TASK STATEMENT
Rewrite the part that opens with the line containing "Click the Reset button" and closes with the line containing "This screenshot has height=867, width=1400.", putting "Home" in place of "Dashboard" and leaving everything else unchanged.
* begin RECORDS FOR THE TASK *
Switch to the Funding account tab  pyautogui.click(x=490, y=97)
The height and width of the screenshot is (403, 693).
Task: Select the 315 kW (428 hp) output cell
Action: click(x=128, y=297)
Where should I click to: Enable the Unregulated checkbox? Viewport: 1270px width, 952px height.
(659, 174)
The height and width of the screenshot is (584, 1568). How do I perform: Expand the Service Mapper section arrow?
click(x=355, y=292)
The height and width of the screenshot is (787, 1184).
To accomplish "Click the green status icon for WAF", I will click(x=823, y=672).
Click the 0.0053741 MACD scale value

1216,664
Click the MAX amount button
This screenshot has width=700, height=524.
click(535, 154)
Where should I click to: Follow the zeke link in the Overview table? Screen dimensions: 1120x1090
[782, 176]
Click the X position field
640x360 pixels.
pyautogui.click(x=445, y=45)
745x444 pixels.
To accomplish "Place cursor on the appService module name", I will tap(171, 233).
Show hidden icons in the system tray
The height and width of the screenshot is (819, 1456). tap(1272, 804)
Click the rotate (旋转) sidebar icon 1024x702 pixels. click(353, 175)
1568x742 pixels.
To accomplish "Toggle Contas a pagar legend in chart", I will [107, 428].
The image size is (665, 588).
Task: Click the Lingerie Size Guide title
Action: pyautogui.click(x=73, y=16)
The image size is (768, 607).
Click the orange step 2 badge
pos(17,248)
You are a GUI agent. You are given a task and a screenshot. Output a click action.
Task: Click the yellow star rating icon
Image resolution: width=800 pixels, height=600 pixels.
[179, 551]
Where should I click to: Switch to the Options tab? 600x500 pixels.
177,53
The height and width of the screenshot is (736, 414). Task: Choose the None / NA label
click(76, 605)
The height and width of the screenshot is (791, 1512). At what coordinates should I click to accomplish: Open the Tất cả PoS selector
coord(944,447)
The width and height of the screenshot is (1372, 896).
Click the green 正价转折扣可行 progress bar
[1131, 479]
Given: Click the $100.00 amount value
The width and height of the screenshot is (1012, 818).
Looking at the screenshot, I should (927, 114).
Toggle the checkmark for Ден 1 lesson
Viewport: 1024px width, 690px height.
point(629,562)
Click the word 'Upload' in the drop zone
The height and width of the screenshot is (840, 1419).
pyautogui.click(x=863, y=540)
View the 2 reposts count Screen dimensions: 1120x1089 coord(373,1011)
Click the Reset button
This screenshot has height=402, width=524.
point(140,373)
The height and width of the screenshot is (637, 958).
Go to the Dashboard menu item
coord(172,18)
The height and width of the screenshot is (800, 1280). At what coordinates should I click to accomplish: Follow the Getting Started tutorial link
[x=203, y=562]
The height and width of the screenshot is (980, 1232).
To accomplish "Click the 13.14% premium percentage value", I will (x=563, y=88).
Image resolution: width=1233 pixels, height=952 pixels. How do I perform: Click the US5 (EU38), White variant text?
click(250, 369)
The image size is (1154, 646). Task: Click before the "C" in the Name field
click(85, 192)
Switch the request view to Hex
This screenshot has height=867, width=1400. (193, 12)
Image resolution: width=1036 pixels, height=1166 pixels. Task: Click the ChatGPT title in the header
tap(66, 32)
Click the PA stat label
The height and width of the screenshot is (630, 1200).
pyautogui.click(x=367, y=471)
* end RECORDS FOR THE TASK *
SOLUTION TO THE PROBLEM
Click the Reset button
This screenshot has height=402, width=524.
point(140,373)
The height and width of the screenshot is (637, 958).
Go to the Home menu item
coord(172,18)
The height and width of the screenshot is (800, 1280). At what coordinates should I click to accomplish: Follow the Getting Started tutorial link
[x=203, y=562]
The height and width of the screenshot is (980, 1232).
To accomplish "Click the 13.14% premium percentage value", I will (x=563, y=88).
Image resolution: width=1233 pixels, height=952 pixels. How do I perform: Click the US5 (EU38), White variant text?
click(250, 369)
The image size is (1154, 646). Task: Click before the "C" in the Name field
click(85, 192)
Switch the request view to Hex
This screenshot has height=867, width=1400. (193, 12)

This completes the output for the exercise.